The bottom line is that there is no guarantee that the data are stored in a particular ordering. So how can you make sure that you get the data from the netCDF file in a predictable format so that you can use your favourite analysis routines with peace of mind? The answer should be obvious: read the attributes of the netCDF file and apply them following CF guidelines.

Lucky for you package ncdfCF does all the dirty work behind the scene to give you easy access to either the raw array data, in the ordering found in the netCDF file, or an oriented array that follows the standard R array layout:

# The raw data using the ordering in the netCDF file (or as modified by
# a processing method such as `summarise()`)
tmax_raw <- tmax$data()$raw()
str(tmax_raw)

# The same data but now in standard R ordering
tmax_R <- tmax$data()$array()
str(tmax_R)

Note how in the array() version the x and y axes are reversed and the y values decrease, i.e. working from the top-left down to the bottom-right, just like a standard R array.

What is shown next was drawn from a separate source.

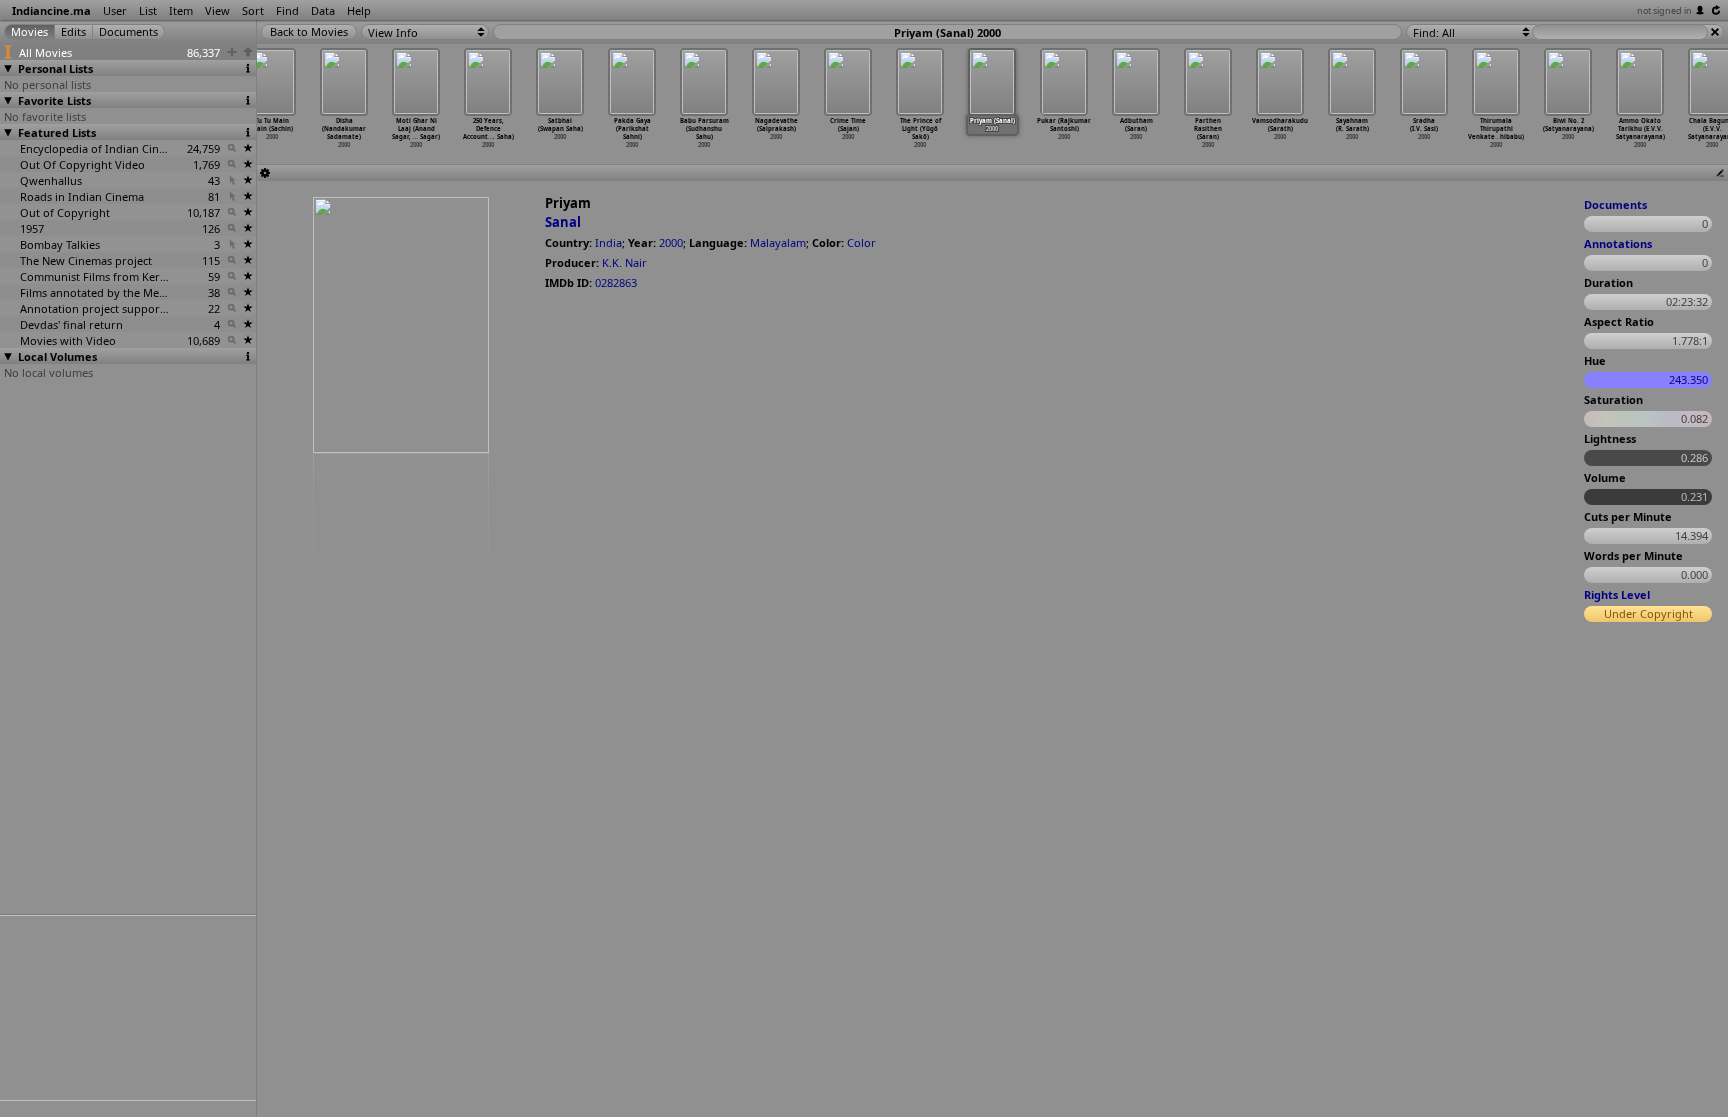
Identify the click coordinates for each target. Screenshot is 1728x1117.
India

ncdfCF data model in a nutshell

The netCDF file format is very flexible, as well as CF, and the ncdfCF package uses a layered structure to capture it all. This structure enables a full support of the features provided by the netcdf library and the CF Conventions.

Figure 2: The ncdfCF data
model {width="680"}

Feature matrix

This section provides an overview of how this package implements the various elements of the CF Conventions.

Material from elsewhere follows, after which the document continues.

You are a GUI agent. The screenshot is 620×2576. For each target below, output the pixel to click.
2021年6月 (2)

2. NetCDF files and components

2.1. Filename

Any filename extension is allowed.

2.2. Data types

Any allowable data type can be read to and written from a netCDF file. In R, only the standard data types are used.

2.3. Naming conventions

It is required that variable, dimension, attribute and group names begin with a letter and be composed of letters, digits, and underscores. The maximum length of a name is 255 characters.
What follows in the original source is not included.